En France, la vie privée des hommes politiques relève le plus souvent du secret… de Polichinelle. Tout le monde est au courant, mais les médias rechignent à s’en faire l’écho sans l’accord des intéressés. Et ce d’autant que la législation en la matière est stricte. Dernière illustration en date : les amours de Nicolas Sarkozy, l’impétueux ministre français de l’Intérieur et candidat à l’élection présidentielle de 2007. On le disait déprimé par le départ de son épouse Cécilia, à la fin de mai. Mais l’homme a de la ressource et semble avoir tourné la page. C’est le quotidien France Soir qui a vendu la mèche, dans son édition du 11 octobre : « Sarko » a une nouvelle compagne, dont l’indélicat journal livre l’identité. Il s’agit d’une journaliste politique du Figaro, spécialiste de la droite, et donc de l’UMP… Cette liaison avait fait depuis quelques semaines le tour des rédactions parisiennes et d’Internet. Seulement voilà, le « couple » menace de porter plainte pour atteinte à la vie privée. France Soir justifie son « scoop » par le fait que « la vie privée de Nicolas Sarkozy a un impact sur sa vie publique, un impact politique ».

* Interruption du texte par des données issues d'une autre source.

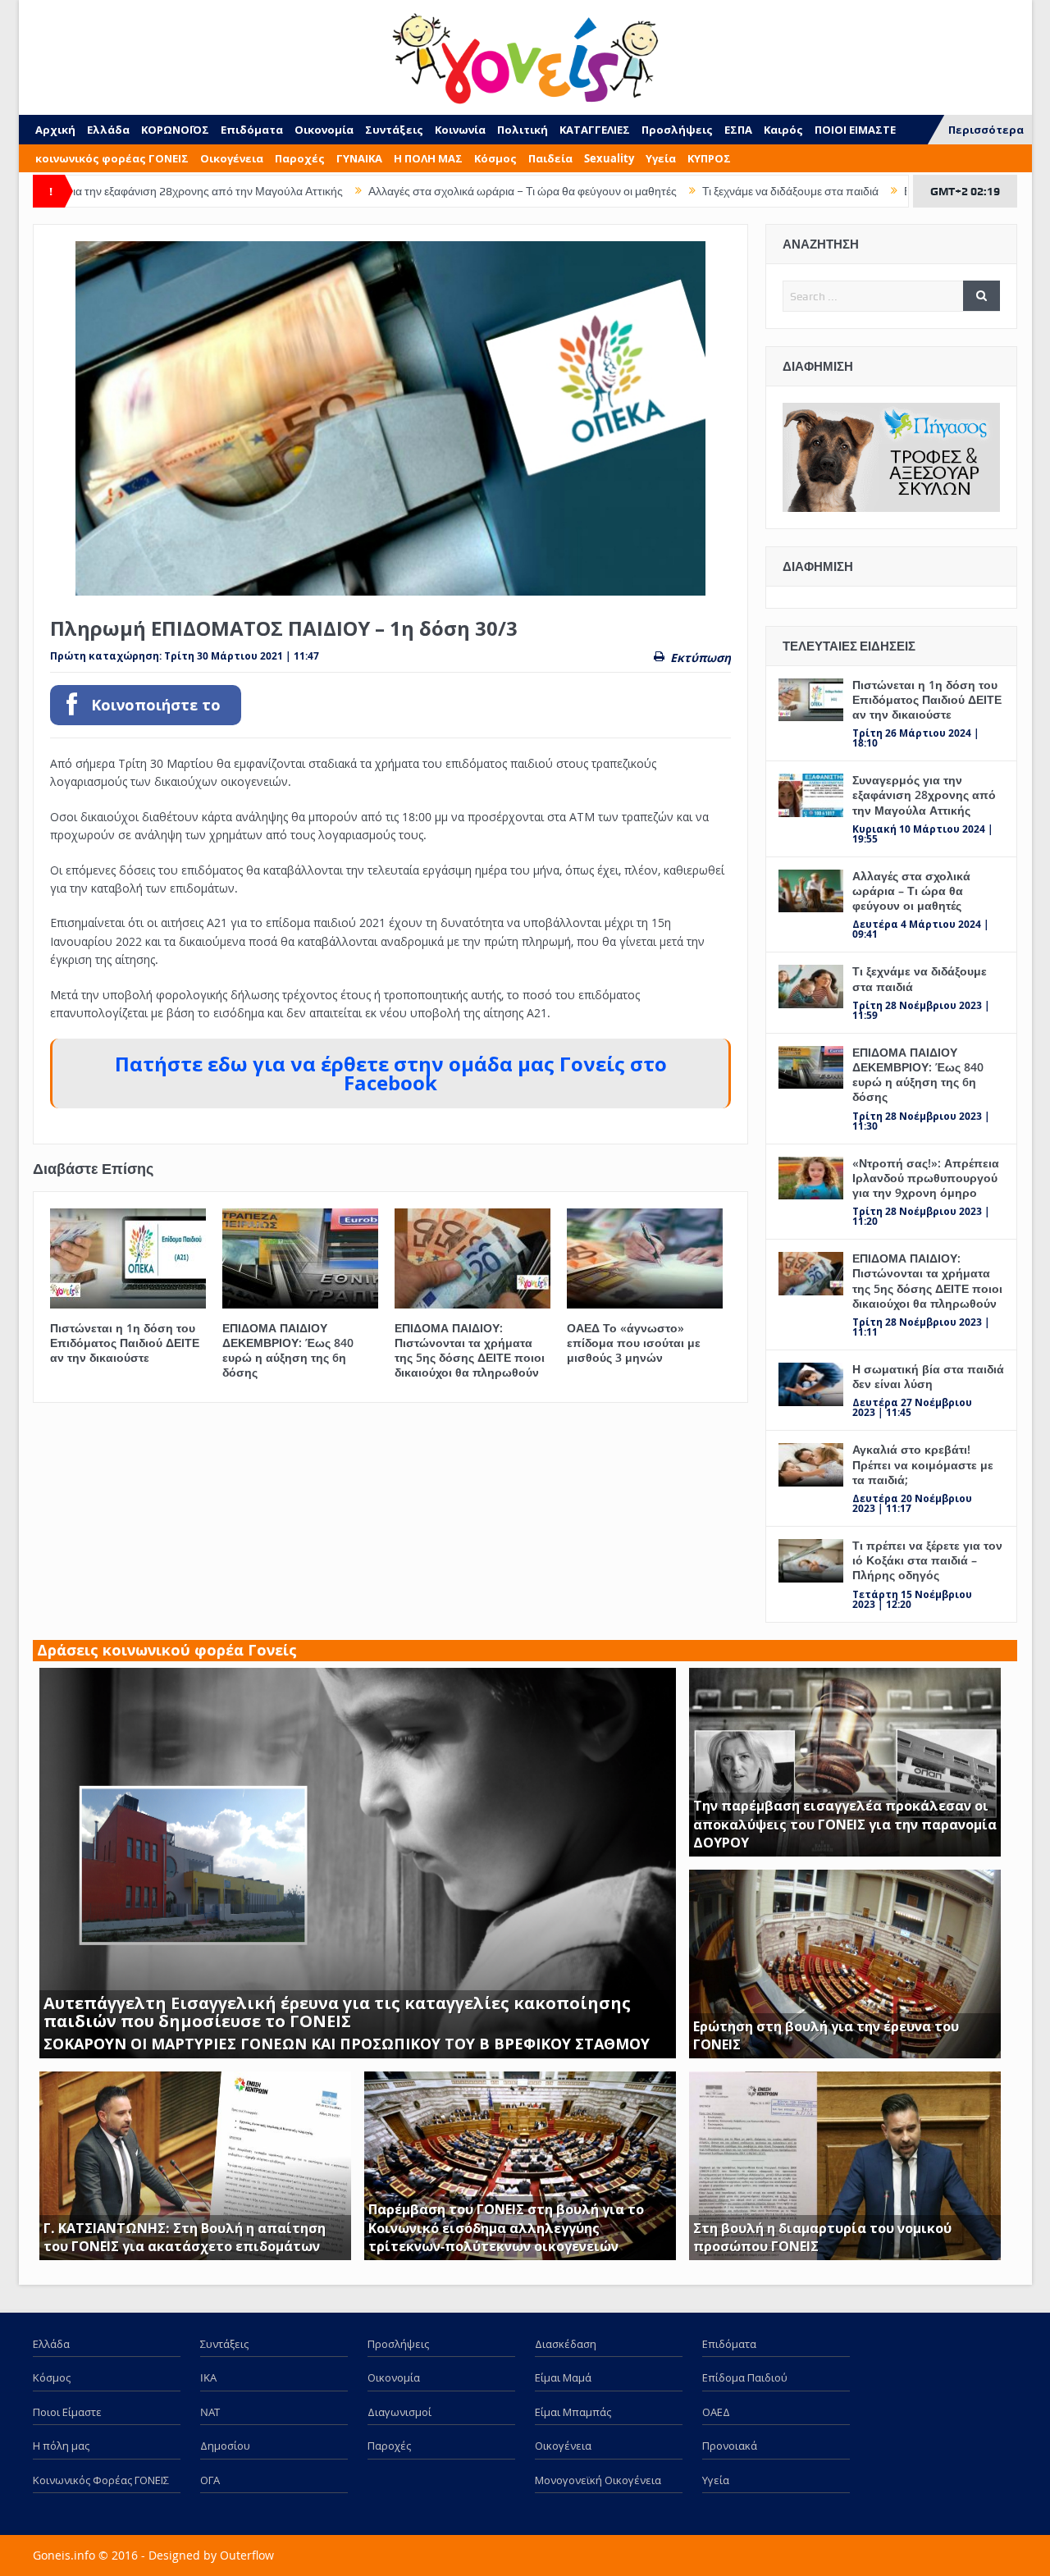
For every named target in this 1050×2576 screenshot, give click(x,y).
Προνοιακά (729, 2445)
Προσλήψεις (677, 129)
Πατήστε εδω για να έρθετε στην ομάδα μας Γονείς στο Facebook (391, 1073)
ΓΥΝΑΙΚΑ (359, 158)
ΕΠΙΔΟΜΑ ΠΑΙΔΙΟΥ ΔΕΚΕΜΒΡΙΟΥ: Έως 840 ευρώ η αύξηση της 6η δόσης (288, 1350)
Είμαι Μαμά (563, 2377)
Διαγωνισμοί (399, 2412)
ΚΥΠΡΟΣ (709, 158)
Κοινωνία (460, 129)
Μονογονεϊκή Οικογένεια (598, 2480)
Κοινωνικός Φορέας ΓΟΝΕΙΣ (101, 2480)
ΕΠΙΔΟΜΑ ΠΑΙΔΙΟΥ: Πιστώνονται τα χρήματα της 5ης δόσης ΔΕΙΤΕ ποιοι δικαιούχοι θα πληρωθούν (470, 1350)
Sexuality (609, 158)
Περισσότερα (986, 129)
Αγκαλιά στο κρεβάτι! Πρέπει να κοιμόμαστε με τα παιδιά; (922, 1464)
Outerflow (247, 2555)
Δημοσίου (225, 2445)
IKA (208, 2377)
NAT (210, 2412)
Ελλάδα (108, 129)
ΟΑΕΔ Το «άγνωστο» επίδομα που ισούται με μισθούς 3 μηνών (634, 1342)
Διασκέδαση (565, 2343)
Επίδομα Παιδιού (745, 2377)
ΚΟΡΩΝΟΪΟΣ (175, 129)
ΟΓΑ (210, 2480)
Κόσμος (495, 158)
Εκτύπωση (700, 657)
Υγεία (661, 158)
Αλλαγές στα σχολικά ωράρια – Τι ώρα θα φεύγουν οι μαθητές (417, 191)
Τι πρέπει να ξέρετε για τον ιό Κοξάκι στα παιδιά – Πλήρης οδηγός (927, 1560)
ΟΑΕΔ (716, 2412)
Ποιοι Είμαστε (67, 2412)
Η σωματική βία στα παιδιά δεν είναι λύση (928, 1376)
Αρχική (55, 129)
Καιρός (783, 129)
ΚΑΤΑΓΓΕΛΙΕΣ (594, 129)
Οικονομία (324, 129)
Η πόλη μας (61, 2445)
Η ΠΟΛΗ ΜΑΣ (428, 158)
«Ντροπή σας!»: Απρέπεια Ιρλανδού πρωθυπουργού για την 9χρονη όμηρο (925, 1177)
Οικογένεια (231, 158)
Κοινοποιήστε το (156, 705)
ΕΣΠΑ (738, 129)
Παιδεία (550, 158)
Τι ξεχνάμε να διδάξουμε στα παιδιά (685, 191)
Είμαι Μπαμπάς (573, 2412)
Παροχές (300, 158)
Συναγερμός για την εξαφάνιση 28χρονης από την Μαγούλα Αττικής (924, 794)
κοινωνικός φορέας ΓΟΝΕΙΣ (112, 158)
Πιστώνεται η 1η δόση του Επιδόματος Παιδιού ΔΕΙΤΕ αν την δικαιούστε (124, 1342)
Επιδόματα (252, 129)
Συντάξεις (394, 129)
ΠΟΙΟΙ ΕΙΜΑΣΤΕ (855, 129)
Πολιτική (522, 129)
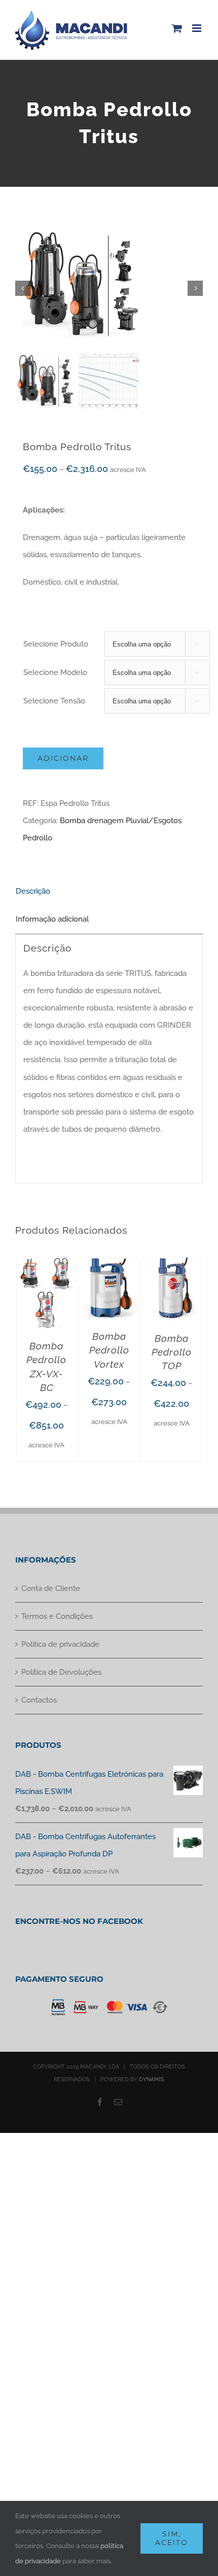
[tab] (109, 891)
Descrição (33, 891)
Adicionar (63, 758)
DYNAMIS (151, 2079)
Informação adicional (52, 919)
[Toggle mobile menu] (197, 28)
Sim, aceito (171, 2538)
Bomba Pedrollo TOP (172, 1352)
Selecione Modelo (55, 672)
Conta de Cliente (50, 1588)
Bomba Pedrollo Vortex (109, 1350)
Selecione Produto (55, 644)
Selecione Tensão (54, 700)
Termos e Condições (57, 1616)
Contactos (39, 1700)
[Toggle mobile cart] (177, 28)
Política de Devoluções (61, 1672)
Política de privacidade (60, 1644)
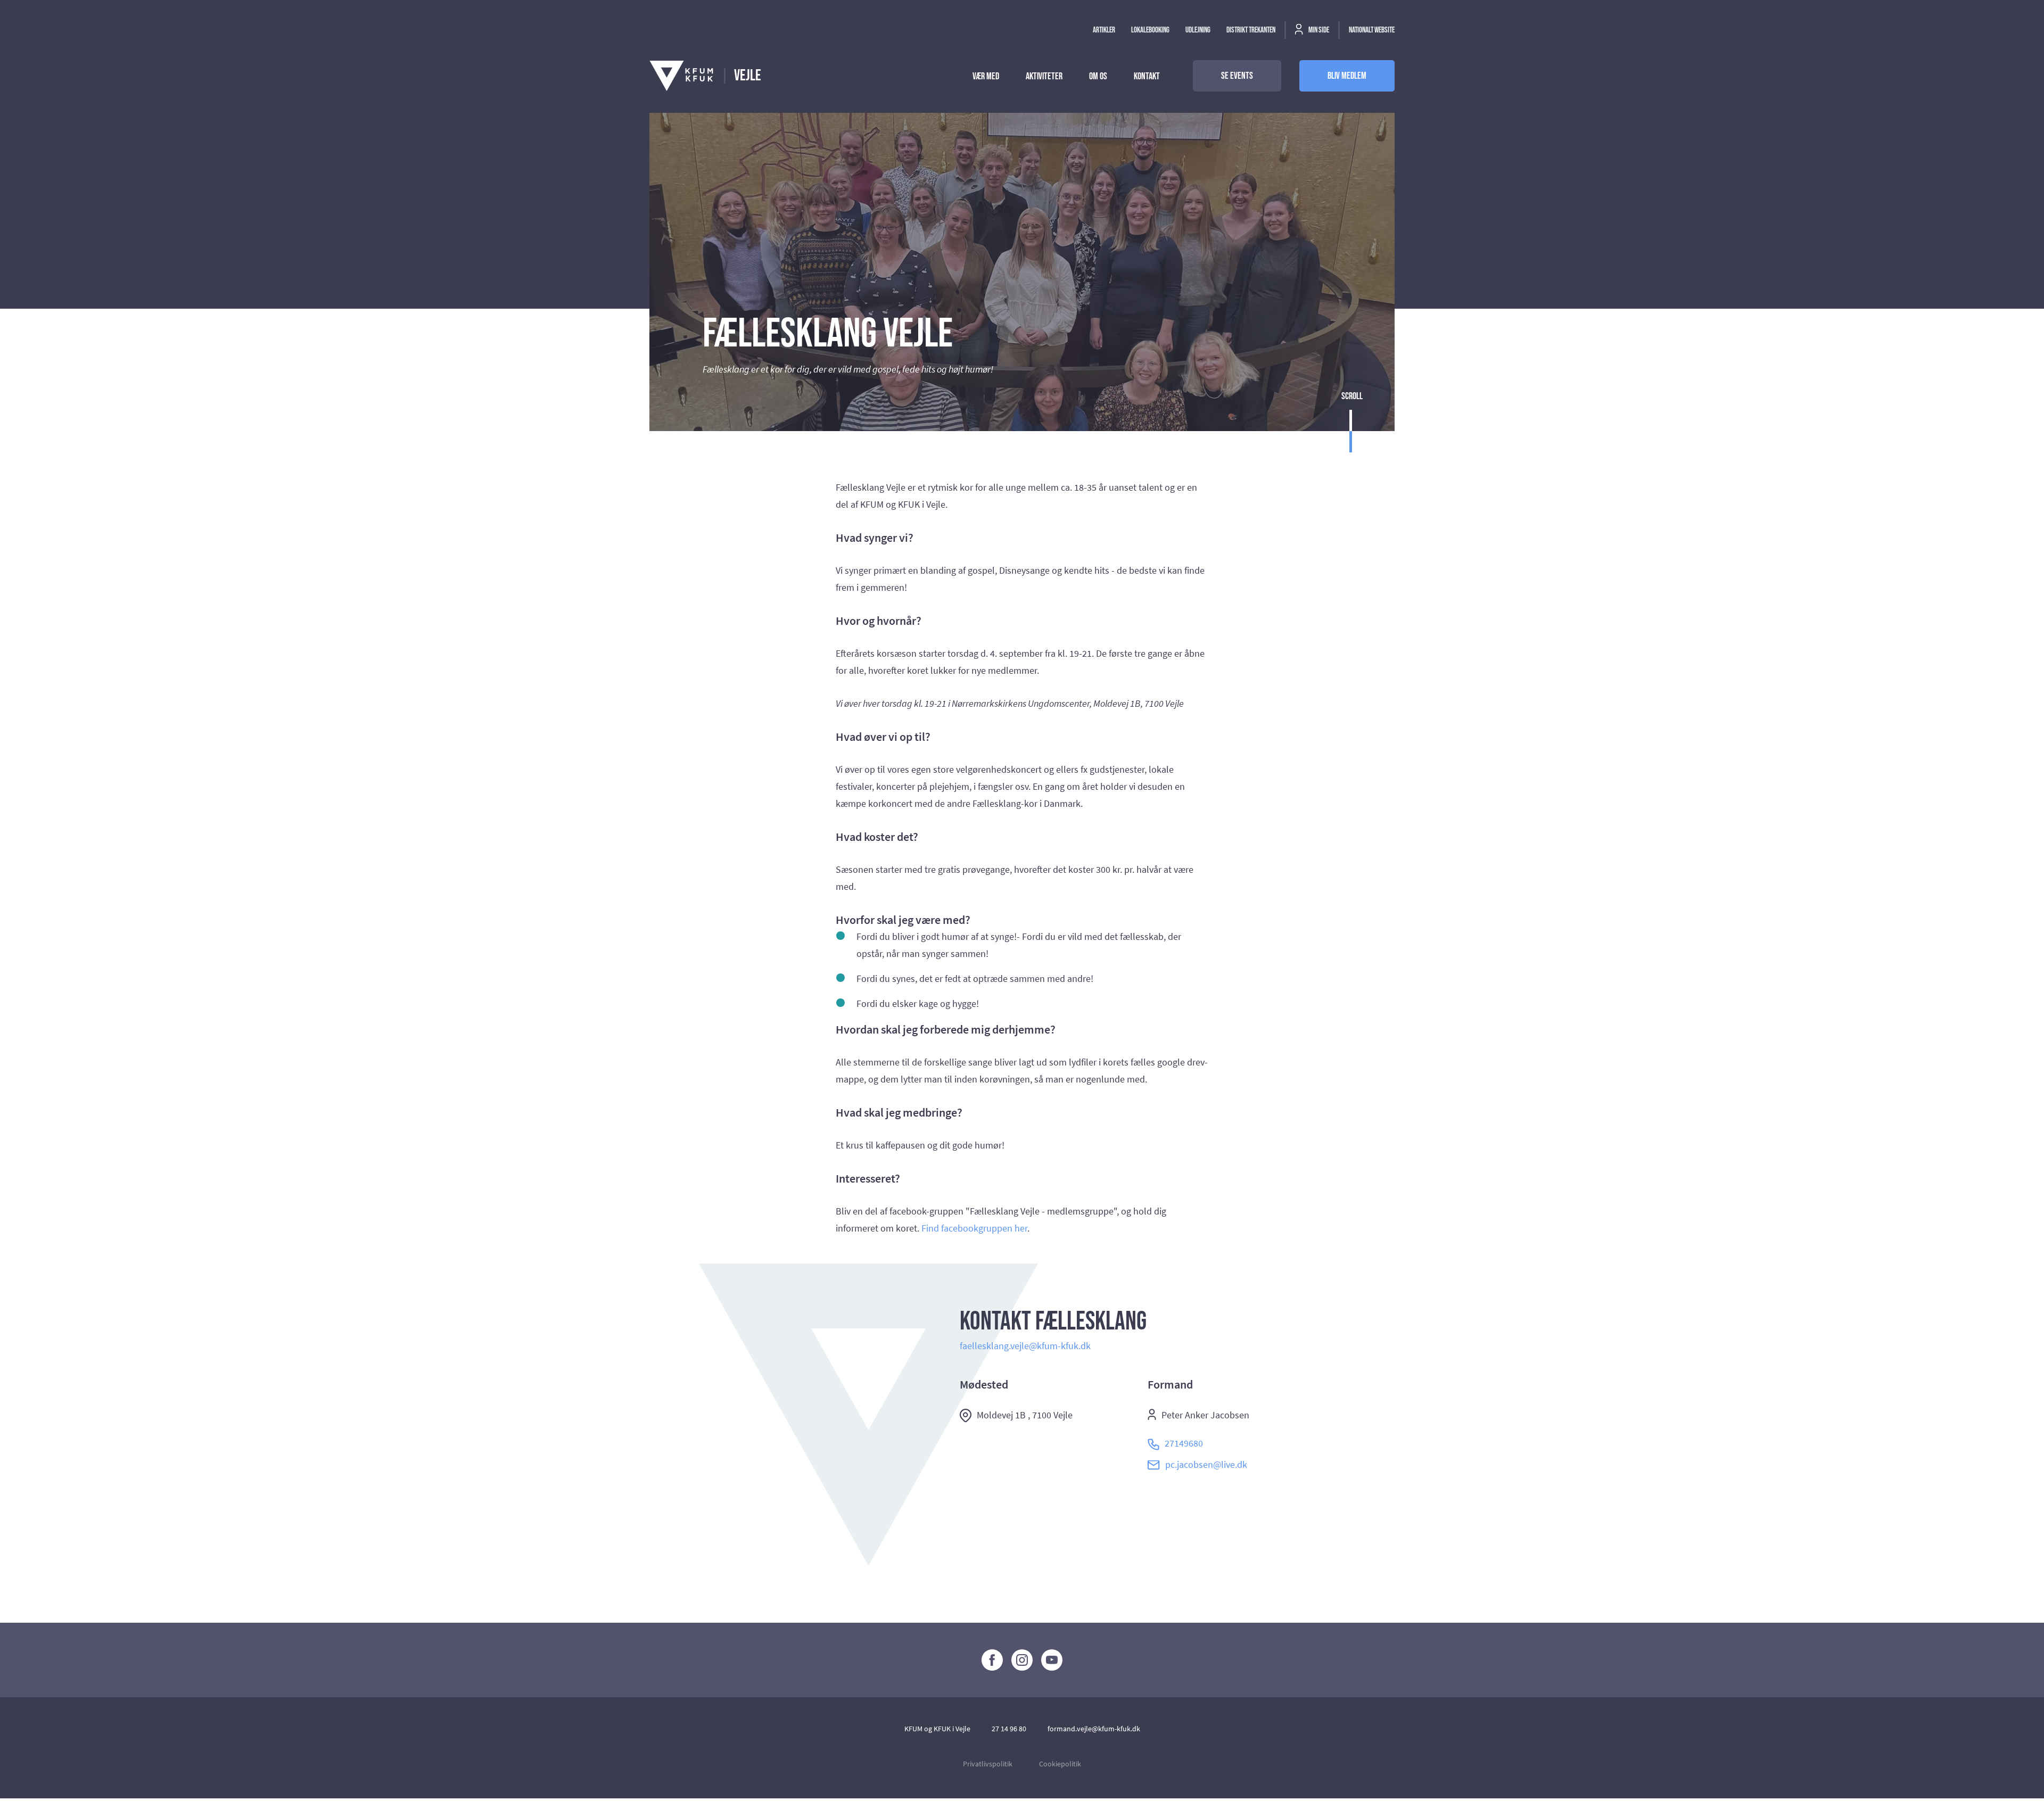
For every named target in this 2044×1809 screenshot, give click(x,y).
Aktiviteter (1044, 76)
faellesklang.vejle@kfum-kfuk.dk (1025, 1346)
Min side (1318, 30)
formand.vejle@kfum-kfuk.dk (1094, 1728)
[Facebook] (992, 1660)
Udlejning (1197, 30)
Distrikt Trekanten (1250, 30)
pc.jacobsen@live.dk (1206, 1464)
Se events (1237, 75)
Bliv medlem (1347, 75)
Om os (1098, 76)
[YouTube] (1051, 1660)
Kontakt (1147, 76)
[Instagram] (1022, 1660)
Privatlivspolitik (987, 1764)
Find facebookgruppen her (974, 1228)
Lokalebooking (1150, 30)
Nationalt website (1372, 30)
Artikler (1104, 30)
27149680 (1184, 1443)
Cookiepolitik (1060, 1764)
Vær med (985, 76)
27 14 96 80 (1009, 1728)
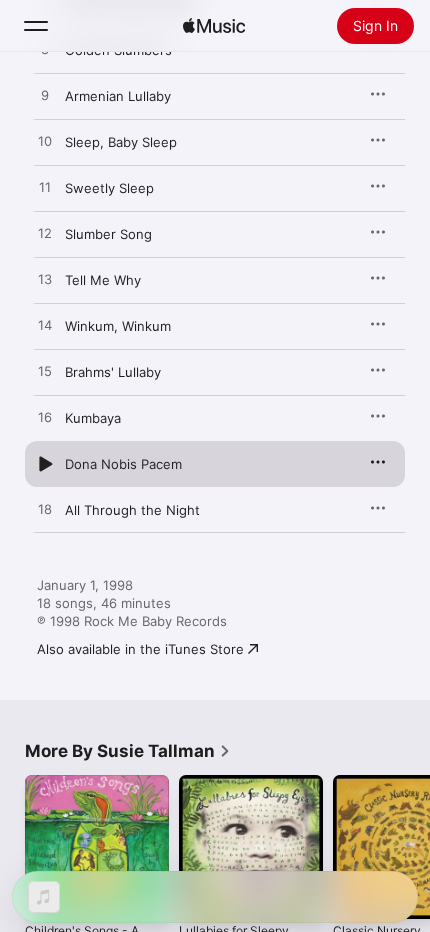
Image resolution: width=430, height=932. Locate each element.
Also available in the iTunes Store (140, 649)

L’affaire est révélatrice de l’habituel embarras des médias français quand il s’agit d’étaler la vie privée de leurs hommes et femmes publics. Et si le quotidien populaire a décidé de franchir le Rubicon, c’est que ses confrères, dont Le Parisien et France Inter, tournaient depuis quelques jours autour du pot, dévoilant moult détails sans jamais citer de nom. Les hebdomadaires Paris-Match et VSD se seraient même vu proposer des clichés du couple main dans la main sur un marché parisien du 16e arrondissement ou faisant ses courses dans un magasin d’électroménager proche de la Madeleine. Ce qui n’est peut-être pas le meilleur moyen de garder leur idylle secrète. Valeur estimée de ces photos : 80 000 euros. Échaudés par l’ire du tout-puissant ministre de l’Intérieur lorsque Paris-Match a publié, en août, des photos de Cécilia et de son nouvel amant, le communicant Richard Attias, aucun des deux ne les a encore publiées. Entre course à l’info et respect de la vie privée, chacun a choisi son camp. Même si, ces derniers temps, le traitement people des politiques français est devenu une mode (Villepin sortant rayonnant de l’eau, à La Baule, la socialiste Ségolène Royal se mettant en scène avec sa famille, etc.), il y a apparemment une limite à ne pas dépasser… Des limites très françaises, que les médias anglo-saxons, eux, ne se privent pas de franchir allègrement. Question de culture.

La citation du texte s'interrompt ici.